Enterprise AI Adoption Framework
After 6 years of leading AI-driven Digital Transformation, here's the framework I used to guide adoption. It’s been tested in practice, I hope it helps other leaders on their AI journey.
This is the framework I used to present AI risk and governance model.

This is the framework I used to present AI risk and governance model.
Most AI governance conversations go sideways fast. They get too technical, too abstract, and too disconnected from what the CEO and board actually care about: what could go wrong, and how are we managing it?
You don’t want to walk into a board meeting with a 40-slide deck on AI ethics, model explainability, and regulatory compliance. And lose the audience by slide 5.
So I used this approach around what CEOs and boards actually need to see:
The 3-Phase AI Governance Roadmap
Get the house in order
Build the governance foundation. Know what AI you have, every model, every use case, every vendor. Create a consistent way to assess risk before projects go live. Owners: CTO, Legal, Data.
Make governance part of the development and procurement process, not a separate checklist. Form a review board for high-risk use cases. Train the organization. Owners: HR, Procurement, Security, IT.
Monitor and adapt
Automate the monitoring, model drift, bias, performance degradation. Run regular audits. Build a feedback loop so policies improve over time. Owners: CTO, Data.
The 8 Areas We Tracked
For each phase, we measured maturity across 8 areas:
Policies & ethical guidelines
AI inventory (what do we actually have?)
Risk assessment process
Data quality & privacy
Model lifecycle
Human oversight for high-stakes outputs
Security & guardrails
Regulatory readiness
Each area had a current state, target state, and a name next to it.

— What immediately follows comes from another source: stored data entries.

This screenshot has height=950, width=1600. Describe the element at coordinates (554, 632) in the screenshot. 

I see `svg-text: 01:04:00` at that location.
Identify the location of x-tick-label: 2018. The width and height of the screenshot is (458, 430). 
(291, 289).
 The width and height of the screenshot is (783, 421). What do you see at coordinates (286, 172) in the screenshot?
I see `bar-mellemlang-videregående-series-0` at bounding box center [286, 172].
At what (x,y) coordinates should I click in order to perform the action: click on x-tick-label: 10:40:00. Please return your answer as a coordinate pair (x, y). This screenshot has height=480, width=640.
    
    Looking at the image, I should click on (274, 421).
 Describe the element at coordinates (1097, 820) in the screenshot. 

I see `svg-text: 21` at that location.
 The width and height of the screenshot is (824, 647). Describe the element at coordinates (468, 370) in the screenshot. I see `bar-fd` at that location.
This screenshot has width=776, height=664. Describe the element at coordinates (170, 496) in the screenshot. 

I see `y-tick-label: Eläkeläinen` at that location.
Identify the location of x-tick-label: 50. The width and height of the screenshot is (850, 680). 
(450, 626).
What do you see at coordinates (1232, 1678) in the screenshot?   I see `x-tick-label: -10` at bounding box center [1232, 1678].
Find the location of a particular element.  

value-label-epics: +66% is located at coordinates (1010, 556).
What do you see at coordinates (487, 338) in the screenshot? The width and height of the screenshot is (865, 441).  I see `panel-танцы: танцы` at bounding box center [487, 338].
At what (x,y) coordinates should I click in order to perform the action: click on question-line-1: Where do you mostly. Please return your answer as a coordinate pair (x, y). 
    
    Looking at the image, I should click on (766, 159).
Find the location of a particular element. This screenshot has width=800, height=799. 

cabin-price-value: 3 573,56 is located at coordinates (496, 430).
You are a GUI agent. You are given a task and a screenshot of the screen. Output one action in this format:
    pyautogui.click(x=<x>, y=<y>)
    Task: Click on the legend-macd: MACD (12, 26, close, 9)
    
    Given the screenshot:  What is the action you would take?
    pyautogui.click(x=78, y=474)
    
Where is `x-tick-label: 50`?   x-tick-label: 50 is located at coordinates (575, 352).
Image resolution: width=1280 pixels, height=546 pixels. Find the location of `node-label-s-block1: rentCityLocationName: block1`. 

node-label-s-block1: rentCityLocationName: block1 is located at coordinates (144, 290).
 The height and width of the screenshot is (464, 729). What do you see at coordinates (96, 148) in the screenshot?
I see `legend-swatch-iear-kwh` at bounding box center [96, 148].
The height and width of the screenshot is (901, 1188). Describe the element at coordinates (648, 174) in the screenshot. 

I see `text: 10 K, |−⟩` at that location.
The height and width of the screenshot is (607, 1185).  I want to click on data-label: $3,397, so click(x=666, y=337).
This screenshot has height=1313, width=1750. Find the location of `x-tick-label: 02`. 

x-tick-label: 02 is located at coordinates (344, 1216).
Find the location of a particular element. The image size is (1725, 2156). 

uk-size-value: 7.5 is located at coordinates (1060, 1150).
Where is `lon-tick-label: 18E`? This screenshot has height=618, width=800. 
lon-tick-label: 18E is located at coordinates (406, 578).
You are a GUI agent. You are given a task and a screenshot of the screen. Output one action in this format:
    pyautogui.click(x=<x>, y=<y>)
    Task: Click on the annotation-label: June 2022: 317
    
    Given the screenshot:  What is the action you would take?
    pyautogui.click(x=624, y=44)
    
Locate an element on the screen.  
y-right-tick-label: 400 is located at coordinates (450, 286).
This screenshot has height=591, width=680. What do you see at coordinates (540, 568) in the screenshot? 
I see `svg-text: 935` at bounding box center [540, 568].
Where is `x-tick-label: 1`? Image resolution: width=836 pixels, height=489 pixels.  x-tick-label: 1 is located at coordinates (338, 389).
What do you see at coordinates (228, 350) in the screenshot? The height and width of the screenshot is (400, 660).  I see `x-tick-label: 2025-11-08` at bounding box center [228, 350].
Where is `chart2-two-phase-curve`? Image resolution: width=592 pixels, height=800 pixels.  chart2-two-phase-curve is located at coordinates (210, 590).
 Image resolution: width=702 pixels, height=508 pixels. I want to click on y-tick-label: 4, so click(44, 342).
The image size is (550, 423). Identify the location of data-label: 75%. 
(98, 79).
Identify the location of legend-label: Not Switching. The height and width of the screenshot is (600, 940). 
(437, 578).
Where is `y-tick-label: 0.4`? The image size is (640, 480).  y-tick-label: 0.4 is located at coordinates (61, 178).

No ambiguity about who owned what.
Why this worked:
The board didn't need to understand prompt injection or model explainability in detail. What they needed to see was:
We knew what AI systems we had
We had assessed the risks
We had a phased plan with clear owners
We were tracking progress against defined milestones
This approach makes the difference between a governance conversation that builds confidence and one that leaves more questions than answers.
If you're presenting AI risk to senior management or board, start with the roadmap. Add the technical depth only when asked.